* **EXERCISE BRIEF**
Put the lines starting at the one that contains "Task: Click the" and ending at the last line into a Markdown table with the columns Number and Line, skipping any blank lines. Leave the pictures out of the table.

Screen grounding lines
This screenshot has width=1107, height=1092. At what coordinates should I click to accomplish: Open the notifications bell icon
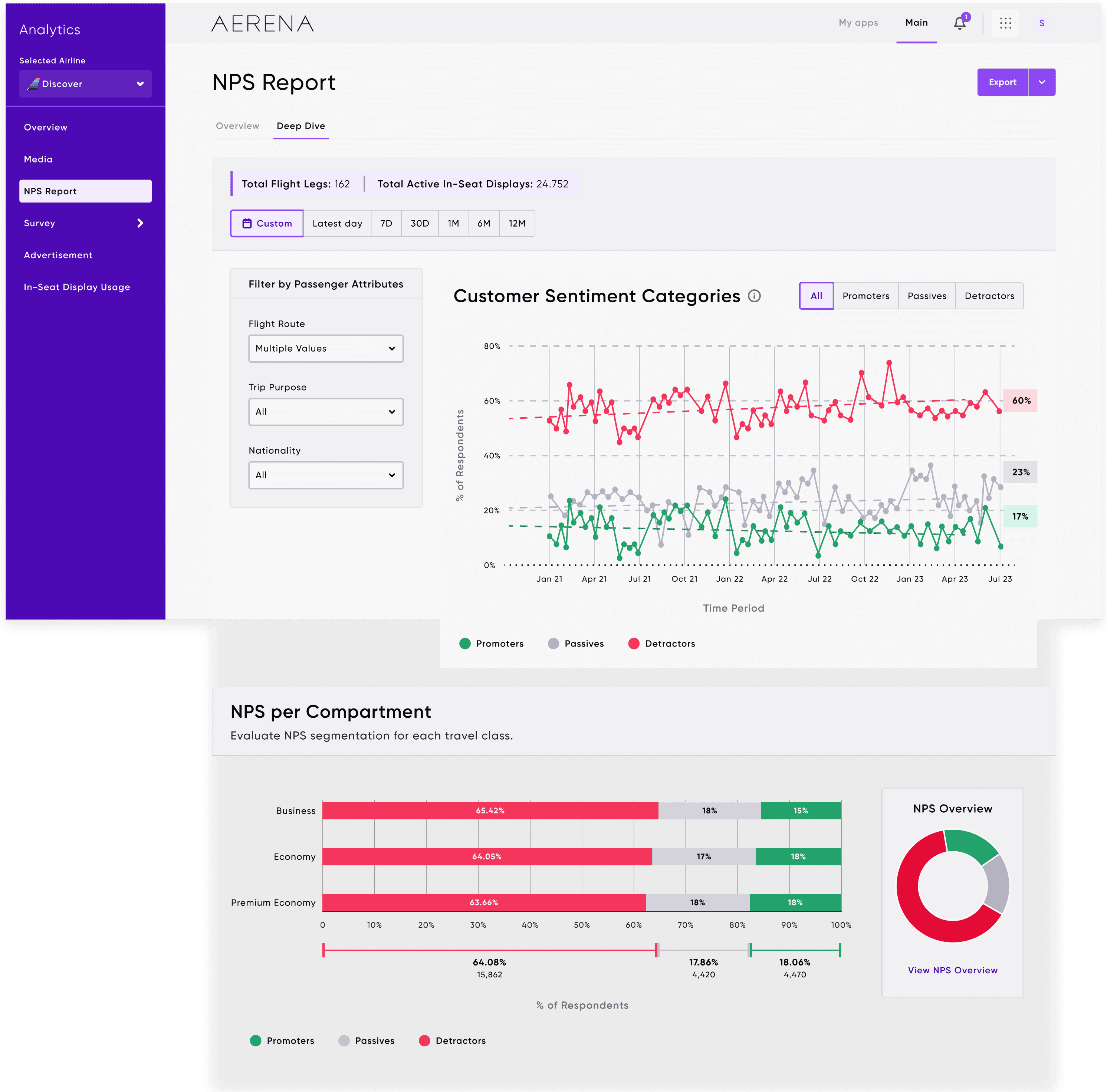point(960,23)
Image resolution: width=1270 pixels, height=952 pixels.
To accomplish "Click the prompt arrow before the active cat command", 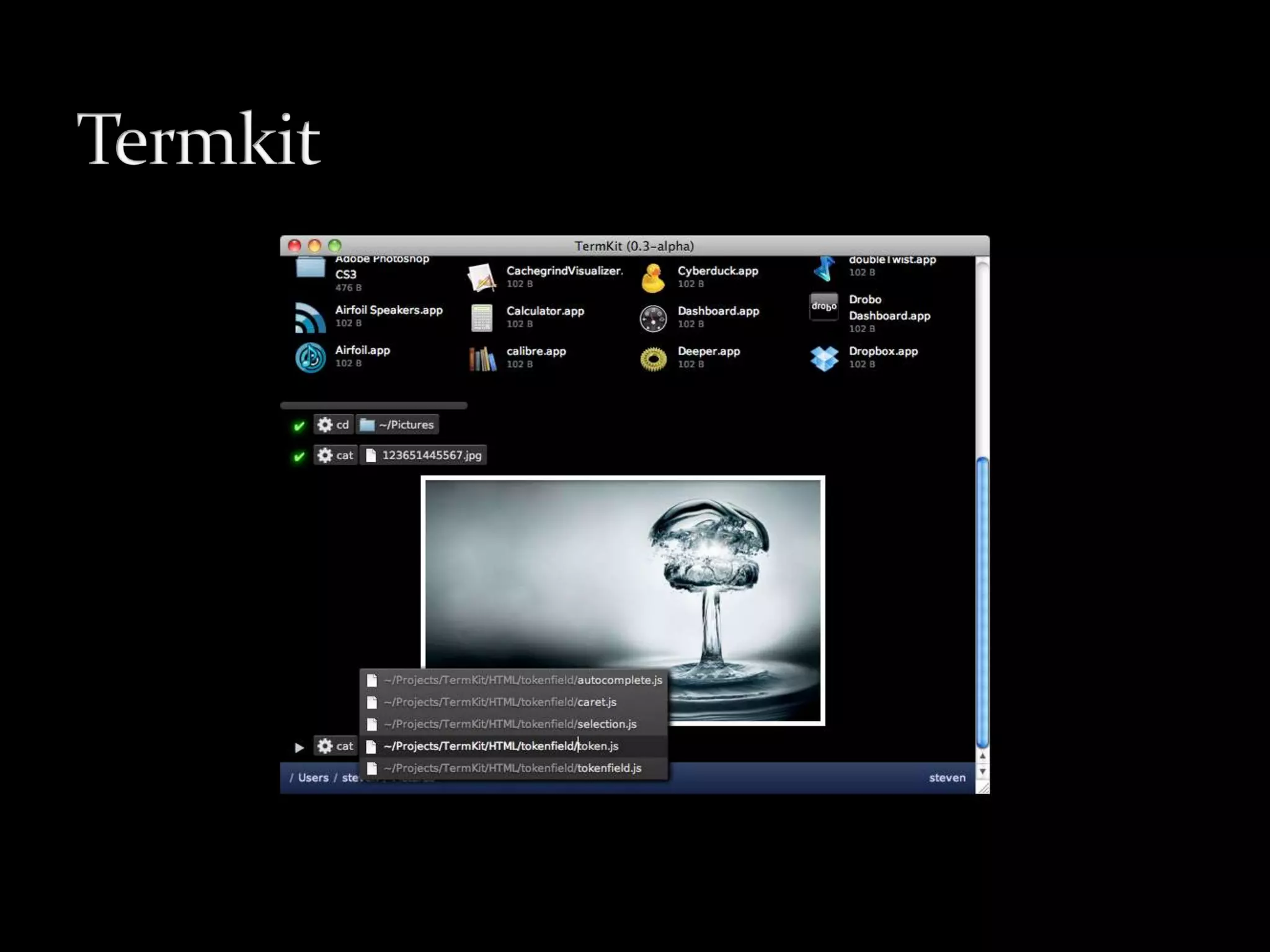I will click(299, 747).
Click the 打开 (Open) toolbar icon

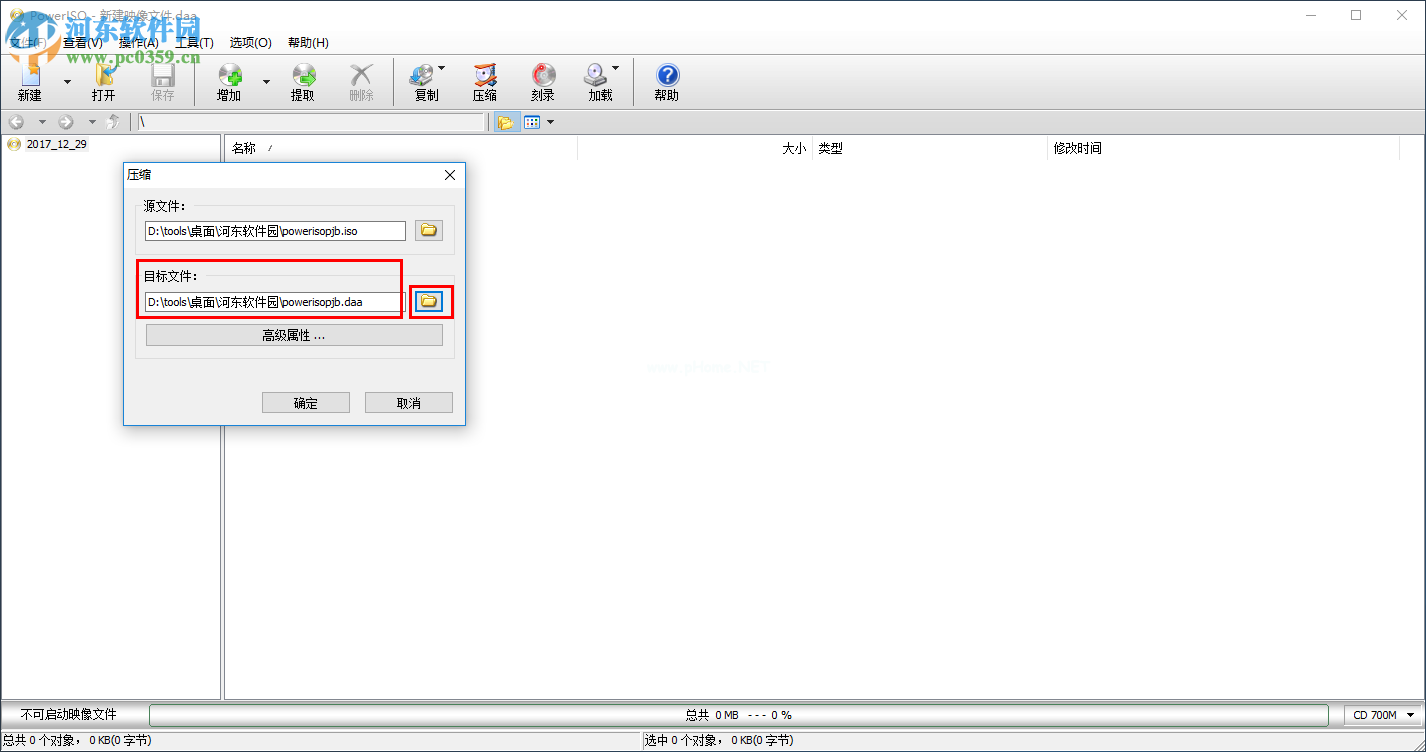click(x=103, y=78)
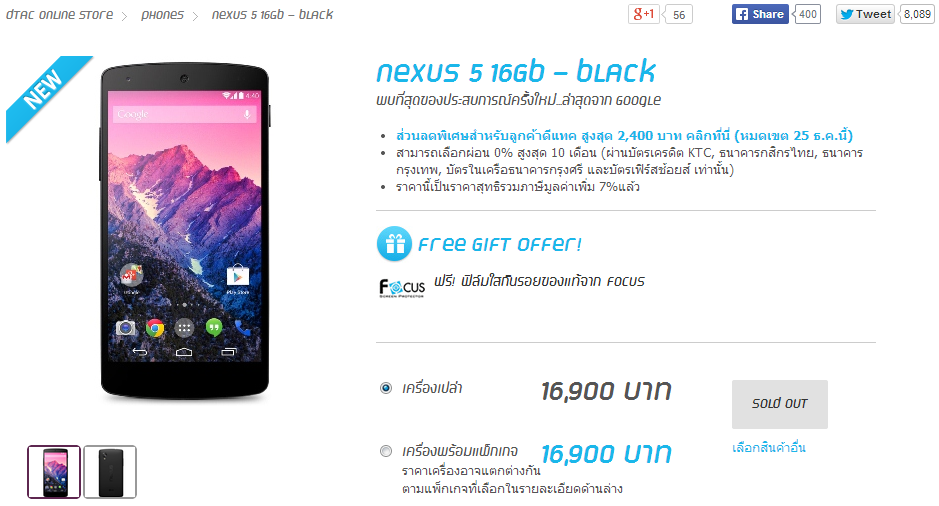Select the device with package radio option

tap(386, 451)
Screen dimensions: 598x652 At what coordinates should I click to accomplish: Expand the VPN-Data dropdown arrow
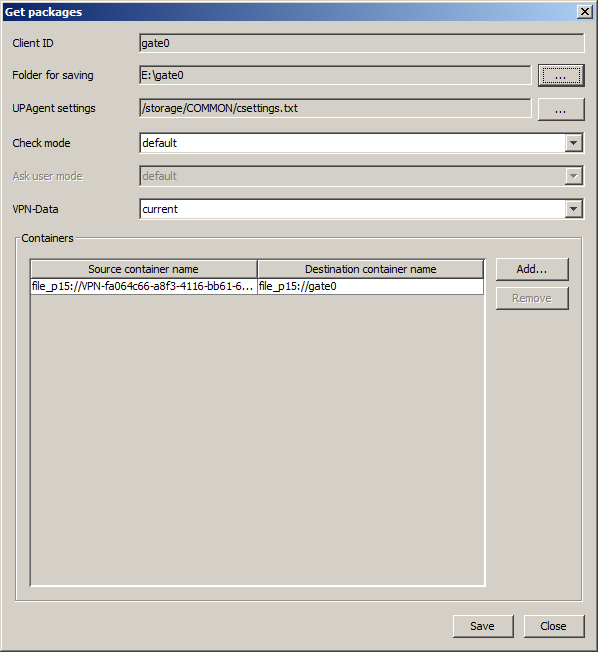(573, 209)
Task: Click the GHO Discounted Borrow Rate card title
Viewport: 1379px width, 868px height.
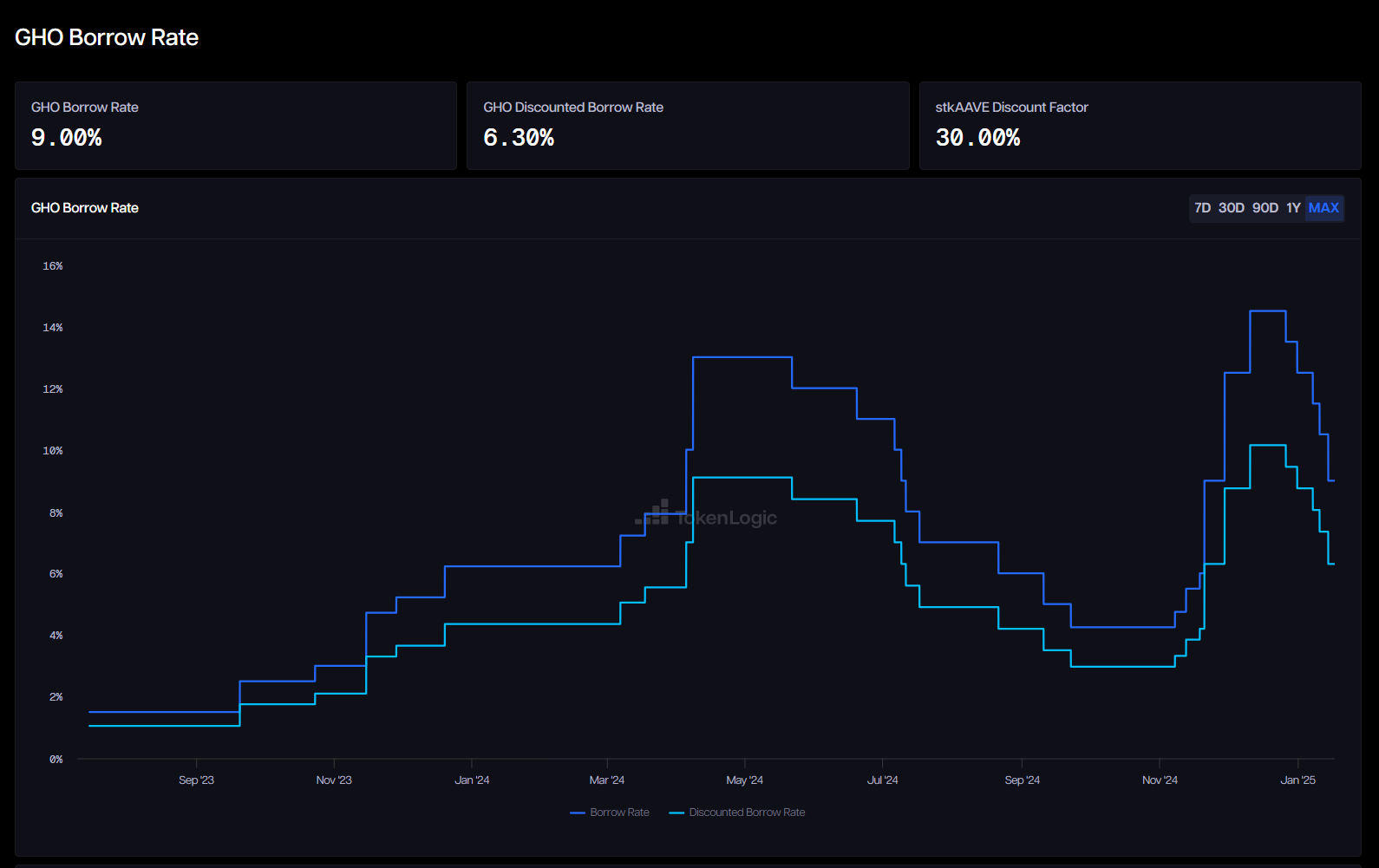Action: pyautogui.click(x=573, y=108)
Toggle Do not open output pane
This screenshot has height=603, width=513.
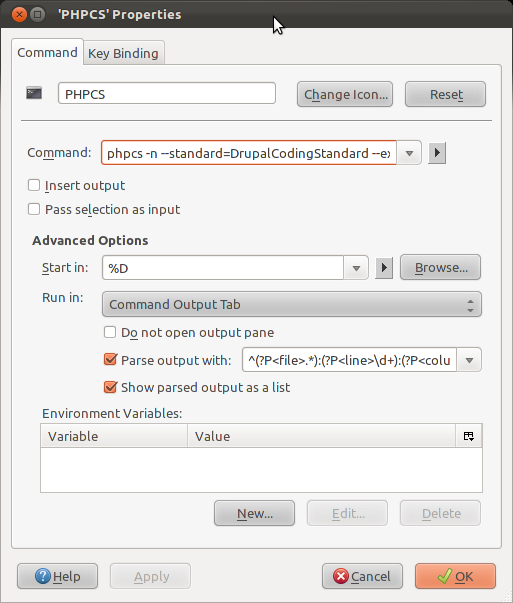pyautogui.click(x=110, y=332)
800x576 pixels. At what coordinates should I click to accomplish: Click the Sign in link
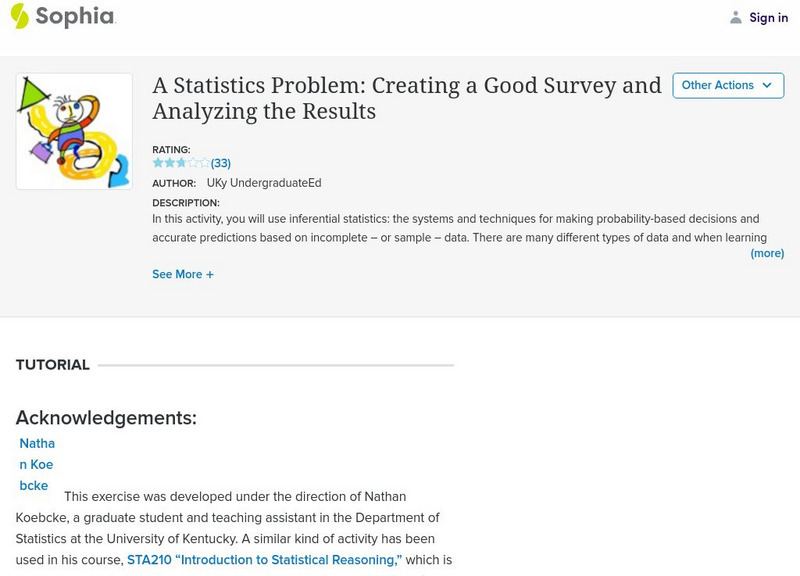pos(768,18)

* **TASK RESULT**
| Number | Line |
|---|---|
| 1 | Task: Click the GHO Discounted Borrow Rate card title |
| 2 | Viewport: 1379px width, 868px height. |
| 3 | Action: pyautogui.click(x=573, y=108) |
| 4 | Toggle Do not open output pane |
| 5 | This screenshot has height=603, width=513. |
| 6 | pyautogui.click(x=110, y=332) |
| 7 | 800x576 pixels. At what coordinates should I click to accomplish: Click the Sign in link |
| 8 | pos(768,18) |